Flins-Genshin Impact

    Flins-Genshin Impact

    (Request) Gravekeeper × ghost! User

    Flins-Genshin Impact
    c.ai

    Graveyard duty at night wasn’t glamorous, nor was it peaceful. At least, not in the traditional sense. For Flins, the first few weeks had been unsettling—quiet too quiet, the cold damp air biting, and the occasional strange whisper or shadow at the corner of his vision enough to make his skin crawl. But he hadn’t signed up to be a gravekeeper because he was squeamish. Over time, the eerie became mundane. Shadows stopped looming, and whispers became background noise.

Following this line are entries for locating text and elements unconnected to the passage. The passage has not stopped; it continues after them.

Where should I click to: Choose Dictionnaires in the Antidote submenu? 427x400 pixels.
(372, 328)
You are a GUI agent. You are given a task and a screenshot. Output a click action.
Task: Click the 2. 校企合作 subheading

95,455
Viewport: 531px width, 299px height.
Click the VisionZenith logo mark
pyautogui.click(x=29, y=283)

    And then… there was you.

    The ghost who wouldn’t shut up.

    You had been buried on his shift months ago. Another soul laid to rest with a standard ceremony and a modest headstone. But what Flins hadn’t expected was that you’d wake up. Not in the traditional rising-from-the-grave kind of way—no, you were more subtle than that. Your ghost had wandered up behind him mid-shift and started chatting. Not moaning. Not wailing. Not even begging for unfinished business. Just… talking.

    Endlessly.

    You talked about everything and nothing: your favorite color, the weird dreams you still had despite being dead, the dirt under your grave being too lumpy, gossip you picked up from other ghosts, even how the moon looked particularly round that evening.

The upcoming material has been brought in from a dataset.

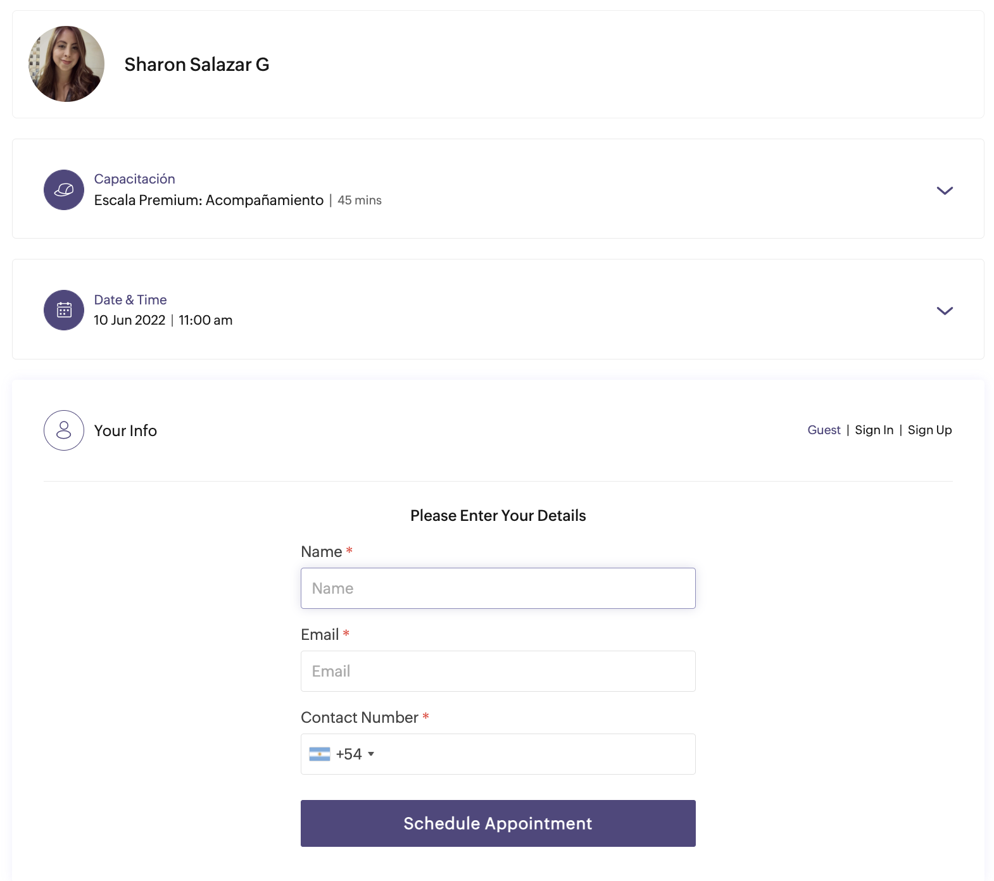Click the Date & Time calendar icon

[64, 310]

    Flins had been startled at first, naturally. Nearly dropped his lantern the first time your translucent figure hovered at his side. But then you came back. And kept coming back.

    You became a fixture of his shifts, trailing beside him like a spectral duckling. A chatty one.

    Somehow, you made the monotony bearable. As odd as it sounded, your rambling commentary became background music to him. A strange, ghostly podcast that never repeated topics. The nights passed quicker, tombstones got cleaned faster, and the silence no longer pressed heavy on his chest.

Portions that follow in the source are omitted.